BEGIN RECORD SET

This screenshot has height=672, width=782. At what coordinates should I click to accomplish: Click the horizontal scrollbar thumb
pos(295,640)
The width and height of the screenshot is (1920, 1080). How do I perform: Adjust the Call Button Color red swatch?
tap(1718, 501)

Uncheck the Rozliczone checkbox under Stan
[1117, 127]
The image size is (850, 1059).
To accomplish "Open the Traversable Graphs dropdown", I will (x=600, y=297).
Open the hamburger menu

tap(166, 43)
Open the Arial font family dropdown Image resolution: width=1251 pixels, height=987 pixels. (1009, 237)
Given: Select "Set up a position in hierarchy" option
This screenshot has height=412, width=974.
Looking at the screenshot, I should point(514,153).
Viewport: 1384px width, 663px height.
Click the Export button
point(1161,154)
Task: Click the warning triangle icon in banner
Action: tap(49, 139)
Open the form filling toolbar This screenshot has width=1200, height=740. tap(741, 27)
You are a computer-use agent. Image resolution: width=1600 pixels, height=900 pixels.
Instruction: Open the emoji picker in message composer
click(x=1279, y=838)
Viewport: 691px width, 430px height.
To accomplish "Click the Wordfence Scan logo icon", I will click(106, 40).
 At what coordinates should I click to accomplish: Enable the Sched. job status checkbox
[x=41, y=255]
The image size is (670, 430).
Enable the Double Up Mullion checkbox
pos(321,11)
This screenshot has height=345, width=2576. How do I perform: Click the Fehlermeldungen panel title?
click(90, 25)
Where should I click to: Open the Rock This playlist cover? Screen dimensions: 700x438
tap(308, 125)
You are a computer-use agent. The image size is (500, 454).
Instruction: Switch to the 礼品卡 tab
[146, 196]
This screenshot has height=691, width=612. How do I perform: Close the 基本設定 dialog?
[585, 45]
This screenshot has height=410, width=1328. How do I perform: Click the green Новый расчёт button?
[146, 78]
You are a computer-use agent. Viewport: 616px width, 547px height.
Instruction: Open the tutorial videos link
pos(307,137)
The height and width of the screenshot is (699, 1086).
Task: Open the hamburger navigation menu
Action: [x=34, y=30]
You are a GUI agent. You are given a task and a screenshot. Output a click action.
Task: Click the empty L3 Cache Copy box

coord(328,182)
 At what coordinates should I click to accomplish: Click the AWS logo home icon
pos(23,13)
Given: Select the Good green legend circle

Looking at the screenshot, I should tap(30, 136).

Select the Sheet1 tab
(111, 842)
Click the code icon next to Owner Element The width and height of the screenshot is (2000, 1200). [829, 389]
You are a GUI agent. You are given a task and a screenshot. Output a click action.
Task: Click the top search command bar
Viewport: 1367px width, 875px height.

END RECORD SET

* _WORK INSTRUCTIONS_
Once a line of the records is found to contain "computer", copy it out.

* _OUTPUT OF THE TASK_
You are a computer-use agent. Image resolution: width=1600 pixels, height=900 pixels.
You are a computer-use agent. The image size is (500, 454).
You are a computer-use agent. Viewport: 616px width, 547px height.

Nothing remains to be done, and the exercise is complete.